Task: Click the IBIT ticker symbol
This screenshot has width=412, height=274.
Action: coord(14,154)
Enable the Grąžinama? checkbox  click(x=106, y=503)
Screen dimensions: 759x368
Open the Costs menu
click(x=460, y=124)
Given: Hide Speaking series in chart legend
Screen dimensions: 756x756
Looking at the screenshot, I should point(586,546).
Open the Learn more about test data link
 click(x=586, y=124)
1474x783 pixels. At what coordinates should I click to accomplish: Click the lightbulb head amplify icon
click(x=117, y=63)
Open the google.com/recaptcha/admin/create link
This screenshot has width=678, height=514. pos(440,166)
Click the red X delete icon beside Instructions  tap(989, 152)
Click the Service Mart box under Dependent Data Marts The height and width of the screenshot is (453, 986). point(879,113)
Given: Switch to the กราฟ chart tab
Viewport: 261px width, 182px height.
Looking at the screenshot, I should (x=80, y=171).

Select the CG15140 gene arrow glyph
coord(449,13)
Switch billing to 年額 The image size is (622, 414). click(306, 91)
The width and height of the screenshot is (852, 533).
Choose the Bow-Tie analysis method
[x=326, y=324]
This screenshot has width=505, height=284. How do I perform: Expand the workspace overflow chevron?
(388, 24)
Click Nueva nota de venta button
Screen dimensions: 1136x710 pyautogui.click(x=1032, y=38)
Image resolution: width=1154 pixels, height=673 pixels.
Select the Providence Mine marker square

- WORK ITEM
Each line from the one that contains "Open the google.com/recaptcha/admin/create" to the end of the data should be set down exactly, both ends included.

- SOLUTION FOR THIS TASK
Open the google.com/recaptcha/admin/create link
This screenshot has width=678, height=514. pos(440,166)
Click the red X delete icon beside Instructions  tap(989, 152)
Click the Service Mart box under Dependent Data Marts The height and width of the screenshot is (453, 986). point(879,113)
Given: Switch to the กราฟ chart tab
Viewport: 261px width, 182px height.
Looking at the screenshot, I should (x=80, y=171).

Select the CG15140 gene arrow glyph
coord(449,13)
Switch billing to 年額 The image size is (622, 414). click(306, 91)
The width and height of the screenshot is (852, 533).
Choose the Bow-Tie analysis method
[x=326, y=324]
This screenshot has width=505, height=284. How do I perform: Expand the workspace overflow chevron?
(388, 24)
Click Nueva nota de venta button
Screen dimensions: 1136x710 pyautogui.click(x=1032, y=38)
Image resolution: width=1154 pixels, height=673 pixels.
Select the Providence Mine marker square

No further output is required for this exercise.